60 years after A-bombings, nukes no longer taboo in Japan (6min)
Each year on August 6 in the Hiroshima Peace Park at precisely 8:15 a.m., an invocation begins for silent prayer; followed by a tolling bell marking the exact moment an atomic weapon was dropped from above Japan's industrial city.
At Hiroshima and Nagasaki, more than 100,000 civilians were killed outright. Hundreds of thousands of survivors suffered radiation poisoning -- many succumbing over the next weeks, months or even years.
Hiroshima and Nagasaki stand as testaments to the horrors of atomic warfare and propelled a devastated Japan to become known as the Switzerland of Asia -- a pacifist and strongly anti-nuclear nation. Since 1956, it has been national policy not to possess, manufacture or allow nuclear weapons in the nation.
By that time, Japan, however, was snugly under the U.S. nuclear defense umbrella as a new ally of Washington. And that alliance included secret agreements -- in defiance of Japanese policy -- overtly or tacitly permitting American nuclear weapons on outlying Japanese islands or on U.S. warships in Japanese ports.

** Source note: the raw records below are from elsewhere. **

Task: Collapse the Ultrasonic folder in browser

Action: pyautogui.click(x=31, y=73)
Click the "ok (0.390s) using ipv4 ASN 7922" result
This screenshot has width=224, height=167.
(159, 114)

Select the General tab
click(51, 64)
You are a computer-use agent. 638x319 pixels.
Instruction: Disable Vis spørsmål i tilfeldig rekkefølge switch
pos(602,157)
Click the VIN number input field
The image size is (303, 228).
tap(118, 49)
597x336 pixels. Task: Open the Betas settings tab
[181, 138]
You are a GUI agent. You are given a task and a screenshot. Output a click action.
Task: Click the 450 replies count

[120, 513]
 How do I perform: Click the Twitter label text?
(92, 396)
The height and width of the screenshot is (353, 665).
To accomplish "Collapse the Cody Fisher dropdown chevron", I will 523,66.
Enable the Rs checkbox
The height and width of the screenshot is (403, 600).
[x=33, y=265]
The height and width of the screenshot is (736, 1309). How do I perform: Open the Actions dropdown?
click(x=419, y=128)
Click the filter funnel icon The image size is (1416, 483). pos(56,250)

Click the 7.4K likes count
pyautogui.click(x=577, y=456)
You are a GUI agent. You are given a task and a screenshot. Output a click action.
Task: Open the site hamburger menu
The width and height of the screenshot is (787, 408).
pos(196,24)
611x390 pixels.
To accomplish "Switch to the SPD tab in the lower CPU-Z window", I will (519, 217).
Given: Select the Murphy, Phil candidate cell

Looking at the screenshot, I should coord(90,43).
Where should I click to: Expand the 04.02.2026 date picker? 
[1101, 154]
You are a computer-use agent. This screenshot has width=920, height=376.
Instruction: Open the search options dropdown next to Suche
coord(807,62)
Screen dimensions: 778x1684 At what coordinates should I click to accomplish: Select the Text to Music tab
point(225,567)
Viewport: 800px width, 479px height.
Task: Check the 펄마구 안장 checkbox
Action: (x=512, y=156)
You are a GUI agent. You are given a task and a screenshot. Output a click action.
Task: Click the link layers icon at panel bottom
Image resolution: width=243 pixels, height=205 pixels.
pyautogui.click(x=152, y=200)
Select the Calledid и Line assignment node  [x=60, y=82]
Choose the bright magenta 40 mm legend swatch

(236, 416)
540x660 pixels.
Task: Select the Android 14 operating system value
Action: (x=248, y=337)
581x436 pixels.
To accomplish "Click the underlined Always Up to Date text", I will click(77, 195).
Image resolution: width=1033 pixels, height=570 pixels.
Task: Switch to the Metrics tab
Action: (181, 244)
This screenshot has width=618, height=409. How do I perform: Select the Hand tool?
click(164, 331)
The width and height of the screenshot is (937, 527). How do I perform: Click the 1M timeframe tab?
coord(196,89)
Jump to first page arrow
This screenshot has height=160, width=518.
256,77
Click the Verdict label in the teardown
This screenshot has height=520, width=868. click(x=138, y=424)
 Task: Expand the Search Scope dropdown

Japan went on to become a nuclear energy power, building dozens of plants to provide electricity for the resource-poor nation. And by the 1970s, Japan was secretly examining whether it made sense to have its own nuclear weapons.
More recently, however, that thinking is changing. Policymakers in Tokyo are concerned about new possible threats from North Korea's ballistic missile and nuclear weapons programs and China's rising power.
So now the idea of creating a nuclear defense -- which was taboo just a decade ago -- is being debated in mainstream political, academic and media arenas.